Schwartz warns against dependence on GPS
Posted : Saturday Jan 23, 2010 9:25:58 EST
The Air Force’s top uniformed leader thinks the military is too dependent on global positioning and must develop an alternative to the navigation system to reduce its vulnerability to enemies.
Chief of Staff Gen. Norton Schwartz delivered his warning about the government’s satellite constellation Jan. 20 at a national security conference in Washington but also assured his fellow defense leaders that Air Force scientists are working to develop other navigational technologies.
“Global positioning has transformed an entire universe of war-fighting capability. Our dependence on precision navigation in time will continue to grow,” Schwartz said in the opening address to the conference, sponsored by the Institute of Foreign Policy and Tufts University’s Fletcher School. “It seemed critical to me that the joint force reduce its dependence on GPS aid.”
In the last eight years that the U.S. has been at war in Iraq and Afghanistan, troops from all the services have come to rely on GPS to locate both each other and hostile targets. Airmen who are combat controllers, for example, carry receivers to call in close-air support.
Schwartz told the audience he fears reliance on GPS could paralyze operations if an enemy blocked the GPS datalink or — even worse — programmed U.S. satellites to send the wrong coordinates.

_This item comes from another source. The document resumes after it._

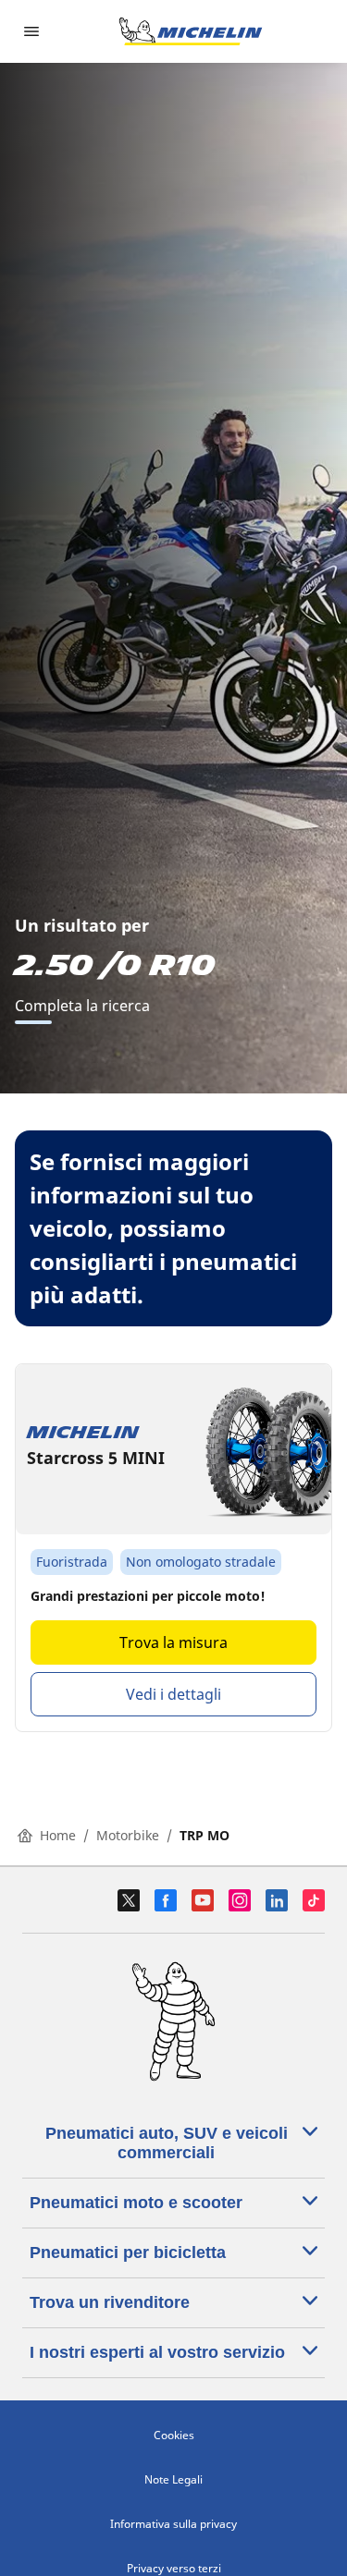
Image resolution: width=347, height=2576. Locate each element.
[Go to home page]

“Our operations cannot grind to a halt for a degraded or denied system,” he said. “Our reliance on information technologies, for example, is very well known.”
Besides GPS, Schwartz said, the Air Force has come to rely on other information operations provided by space-based capabilities, such as imagery and communications satellites, as well as those from single-purpose aircraft.
For the space-based technologies, Schwartz wants the Air Force to do more than simply harden satellites from attack.
“We must … proceed to build more resilient systems, including next-generation protected space communications and air-breathing or terrestrial alternatives and complements for a variety of space-based capabilities,” he said.
A terrestrial alternative for a communication datalink, for example, would be an airship, which the Air Force is developing. The airship also serves as an example of the multirole aircraft that Schwartz and his boss, Defense Secretary Robert Gates, want the service to invest in.
Future weapons systems, Schwartz said, must be made “as versatile as we possibly can.”
As an example, Schwartz cited B-52s flying with sniper pods. The Air Force offered to fly the giant bomber over Haiti to take pictures of the damage caused by the Jan. 12 earthquake.
“You would never have guessed a B-52 would do this type of thing,” he said. “So what we are trying to do at the strategic level is not shackle ourselves to applications of our resources that are traditional and comfortable. And think more broadly and aggressively on how to make better use of these assets.”